Не совсем очевидная проблема, но если в системе не будет пакета hostname, при попытке запустить установку зимбры, мы будем получать ошибку определения IP-адреса по имени. Устанавливаем пакет.

а) для CentOS (Red Hat):

yum install hostname
yum install wget -y

б) если Ubuntu (Debian):

apt-get install hostname
apt-get install wget

4. Системная переменная для имени сервера

Чтобы нам было удобнее вводить команды, где требуется указать имя сервера, создадим системную переменную:

myhostname=$(hostname)

Теперь мы можем в команде использовать переменную $myhostname.

Загрузка дистрибутива и установка Zimbra

Переходим по одной из ссылок выше для загрузки платной или бесплатной версии.

Если мы планируем установить платную версию, сначала кликаем по START FREE TRIAL:

Используя скопированную ссылку, загружаем дистрибутив Zimbra:

wget https://files.zimbra.com/downloads/8.8.12_GA/zcs-8.8.12_GA_3794.RHEL7_64.20190329045002.tgz

Распаковываем скачанный архив:

tar -xzvf zcs-*.tgz

Переходим в распакованный каталог:

cd zcs-*/

Запускаем установку почтового сервера:

./install.sh

На экране отобразится лицензионное соглашение — принимаем его:

Do you agree with the terms of the software license agreement? [N] Y

* в платной версии лицензионное соглашение нужно принять дважды.

Разрешаем использование репозитория от Zimbra:

Use Zimbra's package repository [Y] Y

Устанавливаем необходимые модули (или все):

 

* в зависимости от ситуации, мы можем выбрать лишь несколько компонентов, например, для использования сервера в качестве агента передачи сообщений, мы можем оставить только zimbra-mta. Но в нашем примере мы будем настраивать Zimbra со всем компонентами.

Подтверждаем ранее введенные настройки:

The system will be modified.  Continue? [N] Y

Начнется процесс установки и конфигурирования Zimbra. Ждем окончания процесса.

Если для нашего домена еще нет записи MX, мы увидим сообщение:

It is suggested that the domain name have an MX record configured in DNS

Установщик предложит поменять домен — отвечаем отрицательно:

Change domain name? [Yes] No

... установщик покажет меню с настройкой Zimbra:

 

В данном случае мы можем поменять любую из настроек. Настройки, которые необходимо сделать для продолжения установки показаны звездочками — в данном примере необходимо задать пароль администратора (Admin Password) и указать путь до файла с лицензией (License filename).
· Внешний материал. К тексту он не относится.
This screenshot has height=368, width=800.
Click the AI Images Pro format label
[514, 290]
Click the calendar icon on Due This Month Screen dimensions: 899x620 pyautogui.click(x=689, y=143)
И так, кликаем 7:

Address unconfigured (**) items  (? - help) 7

Переходим к установке пароля:

Select, or 'r' for previous menu [r] 4

... и задаем пароль.

Если мы устанавливаем платную версию, указываем путь до файла с лицензией:

Select, or 'r' for previous menu [r] 25

... и указываем путь до файла с лицензией, например:

Enter the name of the file that contains the license: /opt/zimbra/ZCSLicense.xml

Теперь выходим из меню:

Select, or 'r' for previous menu [r] r

Применяем настройки:

Select from menu, or press 'a' to apply config (? - help) a

Сохраняем конфигурационный файл:

Save configuration data to a file? [Yes] Y

Соглашаемся с путем сохранения файла:

Save config in file: [/opt/zimbra/config.20863]

Продолжаем конфигурирование:

The system will be modified - continue? [No] Y

Дожидаемся окончания установки, на запрос отправки уведомления можно ответить отказом:

Notify Zimbra of your installation? [Yes] n

В конечном итоге, нажимаем Enter:

Configuration complete - press return to exit

Сервер установлен. Однако, установщик меняет пароль пользователя root. Меняем его обратно:

passwd root

Zimbra DNSCache

Вместе с зимброй мы установили службу dnscache, которая позволяет увеличить производительность почтового сервера. Однако, принцип работы сети немного меняется, а именно, в файле /etc/resolv.conf появляется запись:

nameserver 127.0.0.1

... а разрешение DNS имени в IP-адреса перестает работать. Удаление или смена записи в файле resolv.conf ни к чему не приводит, так как, по прошествии некоторого времени, настройка принимает исходный вид.

Для корректной настройки службы dnscache необходимо сначала посмотреть Master DNS в настройках Zimbra:

su - zimbra -c "zmprov getServer '$myhostname' | grep DNSMasterIP"

* где $myhostname — имя сервера, на котором установлена Zimbra (в данной конфигурации, mail.subbnet.ru).

В моем случае было:

zimbraDNSMasterIP: 127.0.0.100

Удалить данную запись:

su - zimbra -c "zmprov ms '$myhostname' -zimbraDNSMasterIP 127.0.0.100"

И добавить свои рабочие серверы DNS, например:

su - zimbra -c "zmprov ms '$myhostname' +zimbraDNSMasterIP  192.168.1.1"
su - zimbra -c "zmprov ms '$myhostname' +zimbraDNSMasterIP  8.8.8.8"
su - zimbra -c "zmprov ms '$myhostname' +zimbraDNSMasterIP  77.88.8.8"

* где 192.168.1.1 — DNS сервер в моей сети; 8.8.8.8 — DNS сервер от Google; 77.88.8.8 — DNS сервер от Яндекс.

Теперь DNS-запросы на сервере будут работать.

zimbraMtaLmtpHostLookup

Если наш сервер находится за NAT и разрешение IP происходит не во внутренний адрес, а внешний (можно проверить командой nslookup <имя сервера>), после настройки наш сервер не сможет принимать почту, а в логах мы можем увидеть ошибку delivery temporarily suspended: connect to 7025: Connection refused). Это происходит из-за попытки Zimbra передать письмо в очереди по внутреннему порту локальной почты 7025 (LMTP) на внешний адрес, который недоступен из NAT. Для решения проблемы можно использовать внутренний DNS с другими А-записями (split dns) или собственный поиск IP-адресов для lmtp, а не для DNS. Рассмотрим второй вариант — вводим две команды:

su - zimbra -c "zmprov ms $myhostname zimbraMtaLmtpHostLookup native"
su - zimbra -c "zmprov mcf zimbraMtaLmtpHostLookup native"

* где $myhostname — имя нашего почтового сервера.

После перезапускаем службы зимбры:

su - zimbra -c "zmmtactl restart"

Настройка zimbra после установки

Чтобы начать пользоваться сервером, внесем основные настройки. Для этого открываем браузер и вводим адрес https://10.10.11.55:7071 — должна открыться страница с ошибкой, разрешаем открытие страницы и мы увидим форму для входа в панель администрирования Zimbra. Вводим логин admin и пароль, который задавали при установке.